Composition for two violins by Luigi Nono

"Hay que caminar" soñando ("We must walk" dreaming) is the last composition by avant-garde composer Luigi Nono, composed one year before dying at the age of 66. Scored for two violins, it was premiered during Nono's lifetime.

== Background ==

Commissioned by the WDR Symphony Orchestra Cologne, "Hay que caminar" was born out of expanded material from Nono's previous work, La lontananza nostalgica utopica futura, and was the fourth and last piece to bear a title related to the "Caminantes", after Caminantes... Ayacucho, No hay caminos, hay que caminar... Andrei Tarkovsky, and La lontananza. This is in reference to a quote by Spanish author Antonio Machado ("Caminante, no hay caminos, hay que caminar" — Traveller, there are no ways, but we must go), which he saw in Toledo, and faintly represents his political commitment and his desire for social justice. The original title also bears an additional inscription: "KOE 20 A", which refers to the house the piece was composed in — Königstraße 20a, in Berlin.

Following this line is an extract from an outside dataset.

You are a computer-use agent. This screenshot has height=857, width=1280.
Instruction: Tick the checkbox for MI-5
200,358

The piece was finished on March 2, 1989, and was dedicated "A Tatiana e Gidon" (To Tatiana [Grindenko] and Gidon [Kremer]). The piece was premiered at the Sala Grande del Conservatorio Giuseppe Verdi, in Milan, on October 14, 1989, by violinists Irvine Arditti and David Alberman, and was published later that year by Casa Ricordi.

== Structure ==
"Hay que caminar" is scored for two violins and takes around 25 minutes to perform. A very experimental piece in nature, the piece calls for many advanced violin techniques, such as playing on the bridge and col legno. A lot of its musical material is derived both from his previous work for solo violin, La lontananza nostalgica utopica futura, and Giuseppe Verdi's scala enigmatica used in his "Ave Maria". Contrary to other string pieces by Nono, the composer asks the performers to play notes with a slight vibrato and never as completely static notes.

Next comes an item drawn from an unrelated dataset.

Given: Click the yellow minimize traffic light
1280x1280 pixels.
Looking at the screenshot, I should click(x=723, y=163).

In much the same way as in La lontananza, a minimum of eight music stands are dispersed around the stage. Each violinist only has three different sets of scores, which the composer calls "leggi". These sets work as movements and both violinists have to physically move to the music stand containing the next score set upon finishing the previous "leggio". The corresponding music stands have to be far enough so that the musicians do not walk from one music stand to the next in a straight line, but rather walk around the stage. Since only six sets of scores can be used to read music on stage, the other music stands must be left empty or with music sheets that are not going to be used.
== Recordings ==
The following is a partial list of recordings of this piece:
- Dedicatees Gidon Kremer and Tatiana Grindenko recorded the piece in December 1990, in Switzerland. The recording was released under Deutsche Grammophon on CD in 1992 and re-released in October 2003.